> _Exercise details_
Restate word for word each line of the data, starting at the one containing "The image size is (1568, 445)." and running through the last.

> _Input data_

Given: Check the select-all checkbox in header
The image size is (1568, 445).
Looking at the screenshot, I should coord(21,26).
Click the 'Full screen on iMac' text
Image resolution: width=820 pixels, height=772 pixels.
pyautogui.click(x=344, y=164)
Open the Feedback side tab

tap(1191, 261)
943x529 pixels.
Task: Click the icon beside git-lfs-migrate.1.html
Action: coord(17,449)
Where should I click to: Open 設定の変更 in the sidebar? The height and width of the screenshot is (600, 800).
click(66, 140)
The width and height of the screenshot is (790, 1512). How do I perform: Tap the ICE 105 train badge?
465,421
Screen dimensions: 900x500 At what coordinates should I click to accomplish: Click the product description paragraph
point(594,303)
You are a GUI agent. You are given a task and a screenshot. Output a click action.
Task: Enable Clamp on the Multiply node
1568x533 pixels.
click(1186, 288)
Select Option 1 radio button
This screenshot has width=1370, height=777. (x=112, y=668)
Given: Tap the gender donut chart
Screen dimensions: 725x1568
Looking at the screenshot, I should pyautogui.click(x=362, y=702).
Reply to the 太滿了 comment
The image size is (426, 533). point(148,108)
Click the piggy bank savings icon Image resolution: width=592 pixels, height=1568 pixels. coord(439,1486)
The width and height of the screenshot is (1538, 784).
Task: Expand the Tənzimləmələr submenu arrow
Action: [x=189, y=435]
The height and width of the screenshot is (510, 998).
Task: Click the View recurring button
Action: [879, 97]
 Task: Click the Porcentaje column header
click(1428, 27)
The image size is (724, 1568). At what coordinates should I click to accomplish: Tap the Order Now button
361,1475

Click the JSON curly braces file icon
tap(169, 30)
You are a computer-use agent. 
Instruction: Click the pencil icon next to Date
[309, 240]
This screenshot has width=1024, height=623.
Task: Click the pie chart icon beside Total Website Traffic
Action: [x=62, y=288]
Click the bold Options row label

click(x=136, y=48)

> _Your solution_
The image size is (1568, 445).
Looking at the screenshot, I should coord(21,26).
Click the 'Full screen on iMac' text
Image resolution: width=820 pixels, height=772 pixels.
pyautogui.click(x=344, y=164)
Open the Feedback side tab

tap(1191, 261)
943x529 pixels.
Task: Click the icon beside git-lfs-migrate.1.html
Action: coord(17,449)
Where should I click to: Open 設定の変更 in the sidebar? The height and width of the screenshot is (600, 800).
click(66, 140)
The width and height of the screenshot is (790, 1512). How do I perform: Tap the ICE 105 train badge?
465,421
Screen dimensions: 900x500 At what coordinates should I click to accomplish: Click the product description paragraph
point(594,303)
You are a GUI agent. You are given a task and a screenshot. Output a click action.
Task: Enable Clamp on the Multiply node
1568x533 pixels.
click(1186, 288)
Select Option 1 radio button
This screenshot has width=1370, height=777. (x=112, y=668)
Given: Tap the gender donut chart
Screen dimensions: 725x1568
Looking at the screenshot, I should pyautogui.click(x=362, y=702).
Reply to the 太滿了 comment
The image size is (426, 533). point(148,108)
Click the piggy bank savings icon Image resolution: width=592 pixels, height=1568 pixels. coord(439,1486)
The width and height of the screenshot is (1538, 784).
Task: Expand the Tənzimləmələr submenu arrow
Action: [x=189, y=435]
The height and width of the screenshot is (510, 998).
Task: Click the View recurring button
Action: [879, 97]
 Task: Click the Porcentaje column header
click(1428, 27)
The image size is (724, 1568). At what coordinates should I click to accomplish: Tap the Order Now button
361,1475

Click the JSON curly braces file icon
tap(169, 30)
You are a computer-use agent. 
Instruction: Click the pencil icon next to Date
[309, 240]
This screenshot has width=1024, height=623.
Task: Click the pie chart icon beside Total Website Traffic
Action: [x=62, y=288]
Click the bold Options row label

click(x=136, y=48)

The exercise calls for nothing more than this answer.